Bridging Semantics and Physical Execution: A Neuro-Symbolic Framework for Multi-Pair Robotic Assembly

Multi-pair robotic assembly in unstructured environments faces spatial interference and contact uncertainties. Existing paradigms fail to bridge cognitive decision-making and physical execution, as they either encounter state-space explosion and knowledge bottlenecks or suffer from logical hallucinations and topological conflicts. We propose an end-to-end neuro-symbolic framework that solves the challenge hierarchically: generating optimal subgraphs for each pair, decoupling generality from edge cases, and then resolving cross-pair interferences. Given an eye-on-hand RGB-D assembly scene, the framework extracts semantic instance identity and state while quantifying the scene for divergence calculation. For each pair, optimal subgraph is generated via LLM using barely basic actions to mitigate hallucinations. Supportive actions for edge cases are reasoned and inserted with a lightweight discriminator. Driven by the divergence between the quantified baseline and current scene, it is easily extensible at low cost. Augmented subgraphs are topologically coordinated into global sequences while preserving internal behavioral coherence. Dynamic behavior trees embedding atomic skills close the force-aware execution loop. Offline evaluation on 100 real-world scenes achieves 97.00% global executability, outperforming classical and state-of-the-art planners. Real-robot deployment on a UR3 arm attains 90% success rate with 0.5 mm tolerance under strong interference, demonstrating a unified and verifiable solution for complex autonomous assembly.

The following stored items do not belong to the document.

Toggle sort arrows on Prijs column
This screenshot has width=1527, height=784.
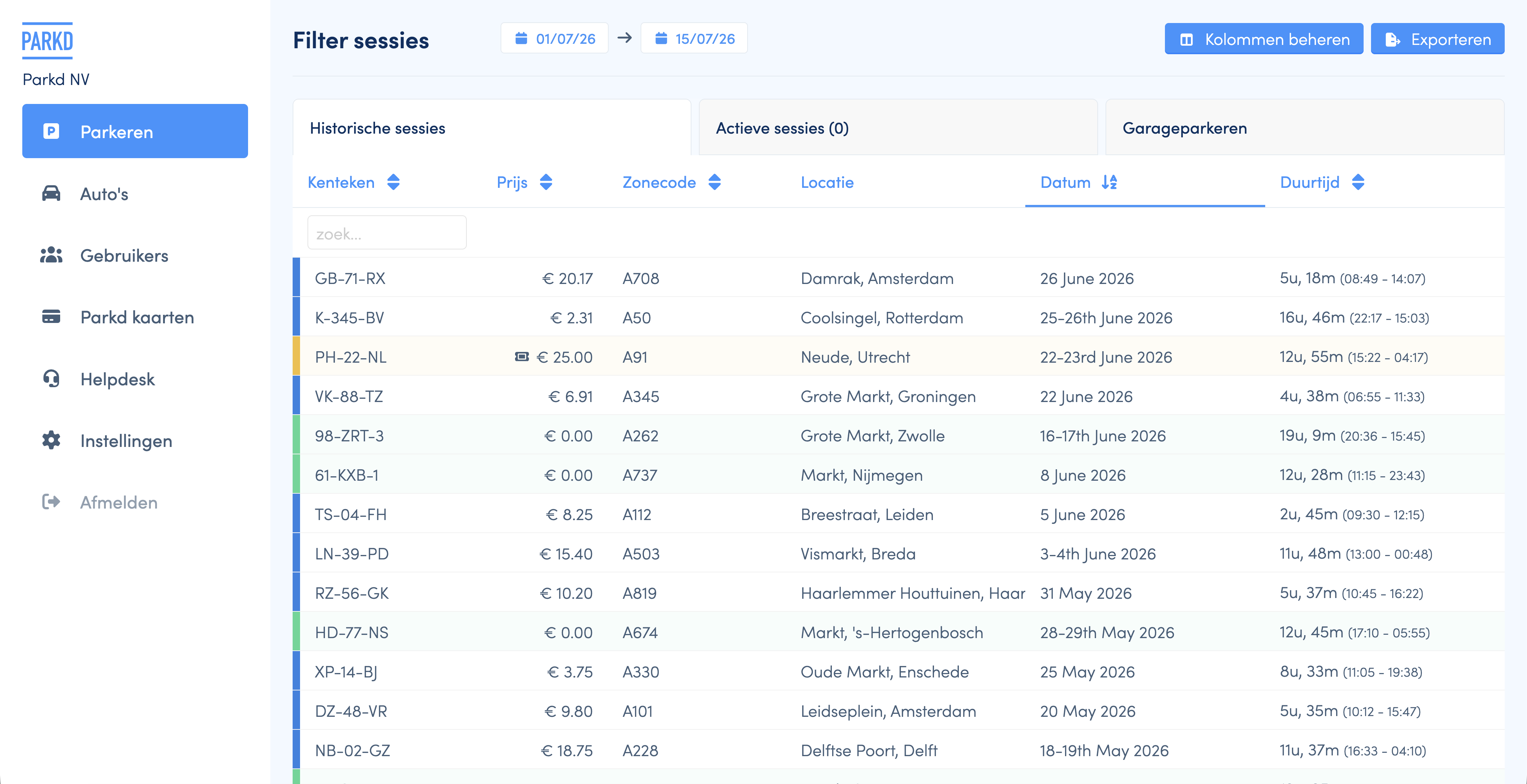pos(546,182)
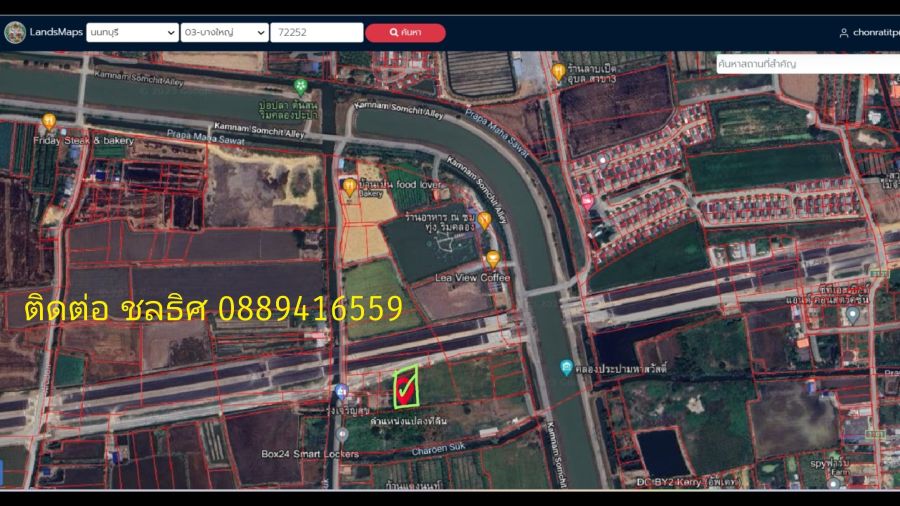Select the ร้านลาบเป็ด restaurant pin
The image size is (900, 506).
[558, 71]
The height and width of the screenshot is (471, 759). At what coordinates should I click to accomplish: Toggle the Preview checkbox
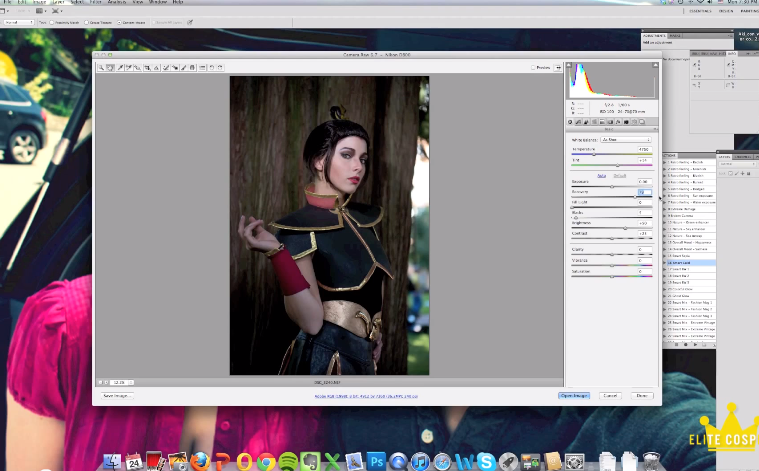[534, 67]
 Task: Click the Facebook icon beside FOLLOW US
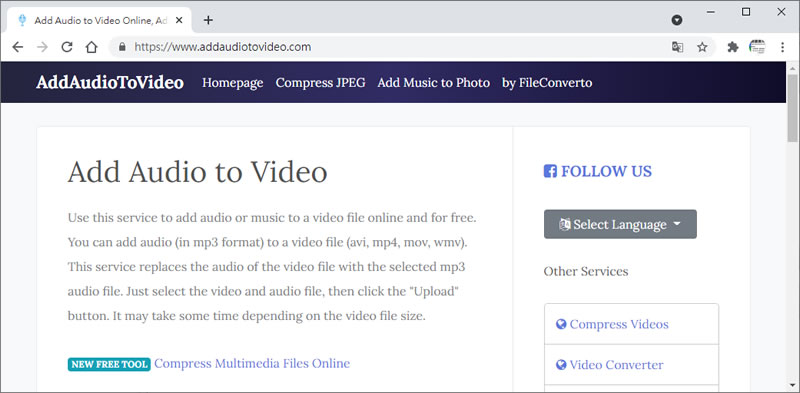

翻译：非结构化环境中的多对机器人装配面临空间干扰和接触不确定性。现有范式无法弥合认知决策与物理执行之间的鸿沟，要么遭遇状态空间爆炸和知识瓶颈，要么产生逻辑幻觉和拓扑冲突。本文提出一种端到端的神经符号框架，通过分层方式解决这一挑战：为每一对组件生成最优子图，将通用性从边缘情况中解耦，进而解决跨对干扰问题。给定一个眼在手上的RGB-D装配场景，该框架在提取语义实例身份和状态的同时，对场景进行量化以计算散度。针对每一对组件，利用大语言模型（LLM）通过仅使用基础动作生成最优子图，从而缓解幻觉问题。针对边缘用例的支持性动作通过轻量级判别器进行推理和插入。在量化基线与当前场景之间的散度驱动下，该框架能以低成本轻松扩展。增强后的子图在保持内部行为一致性的前提下，通过拓扑协调整合为全局序列。融合原子技能的动态行为树闭环实现力感知执行。在100个真实场景上的离线评估实现了97.00%的全局可执行性，优于经典和最先进的规划器。在UR3机械臂上的实物部署在强干扰下实现了90%的成功率和0.5毫米的容差，为复杂自主装配展示了统一且可验证的解决方案。